DATA FOR THIS TASK.
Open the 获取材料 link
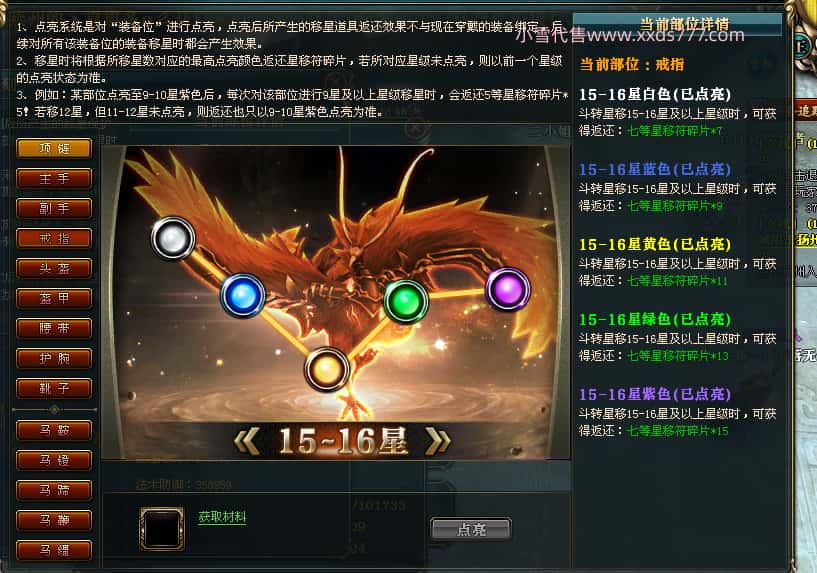The image size is (817, 573). [222, 517]
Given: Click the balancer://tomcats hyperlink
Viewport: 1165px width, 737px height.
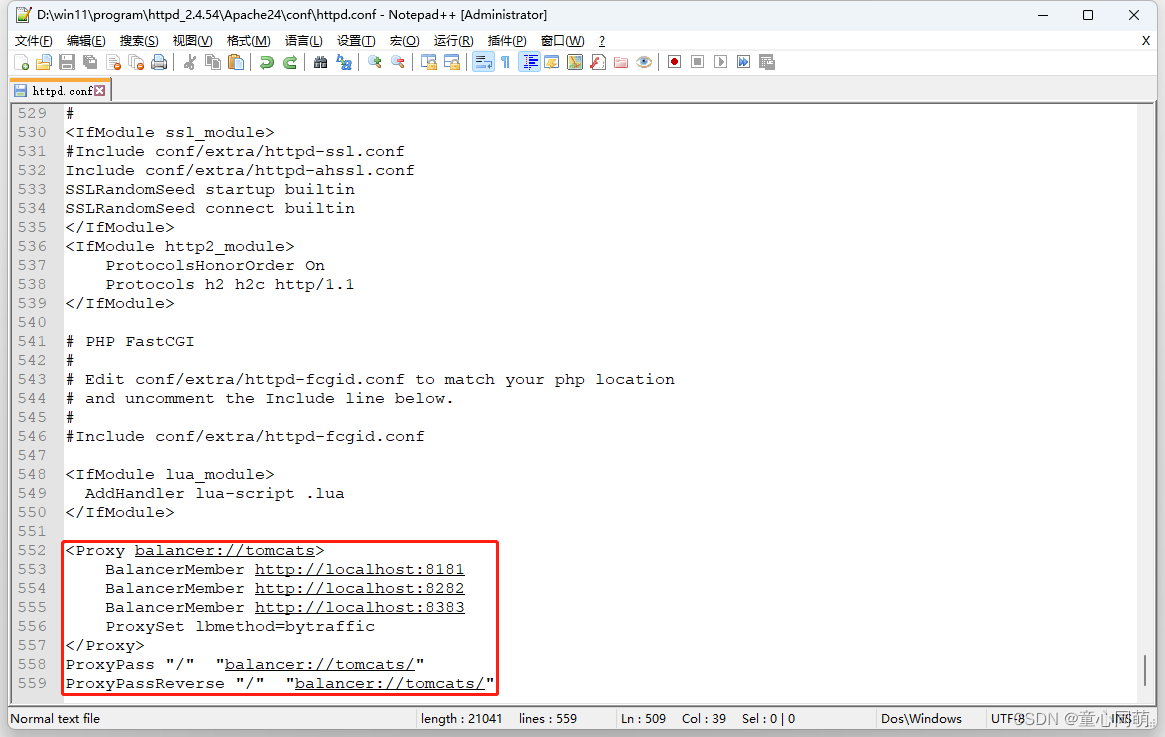Looking at the screenshot, I should 225,550.

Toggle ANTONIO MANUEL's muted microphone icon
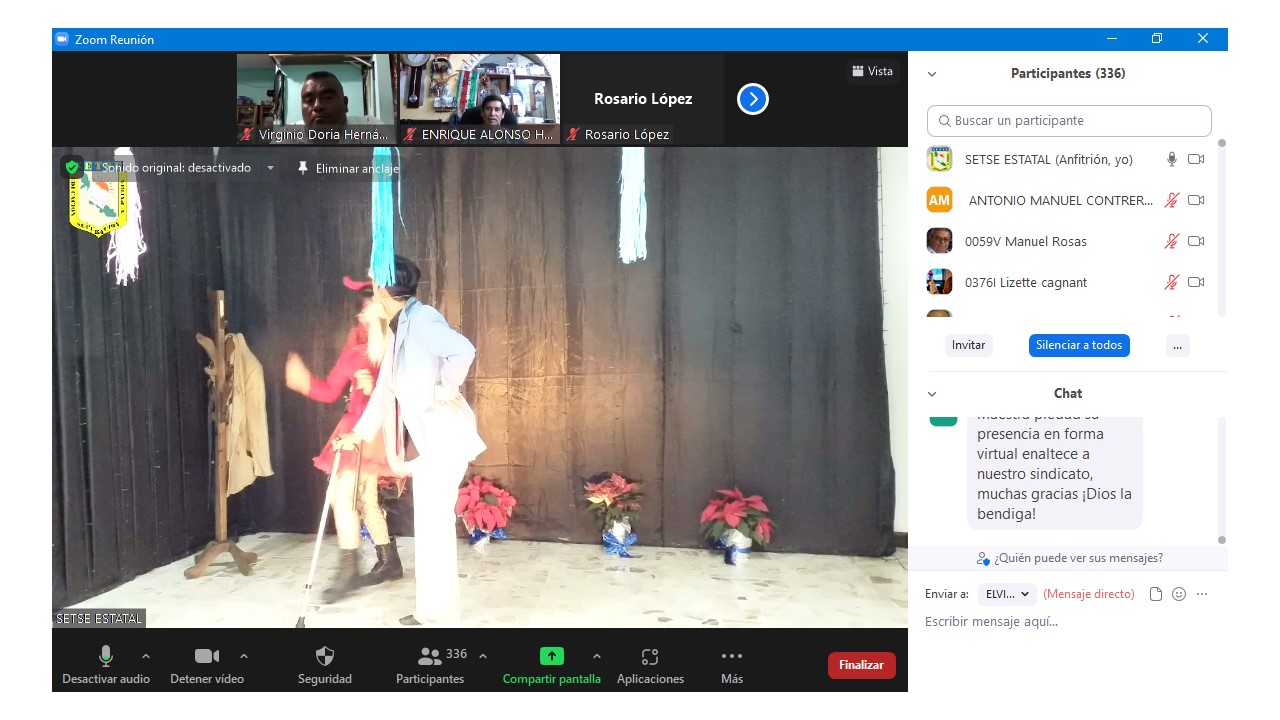tap(1171, 200)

WHAT THE EXERCISE ASKS. Please write every line above out exactly as given, except for any pictures.

EXERCISE ANSWER.
Open the 获取材料 link
The image size is (817, 573). [222, 517]
Given: Click the balancer://tomcats hyperlink
Viewport: 1165px width, 737px height.
Looking at the screenshot, I should 225,550.

Toggle ANTONIO MANUEL's muted microphone icon
tap(1171, 200)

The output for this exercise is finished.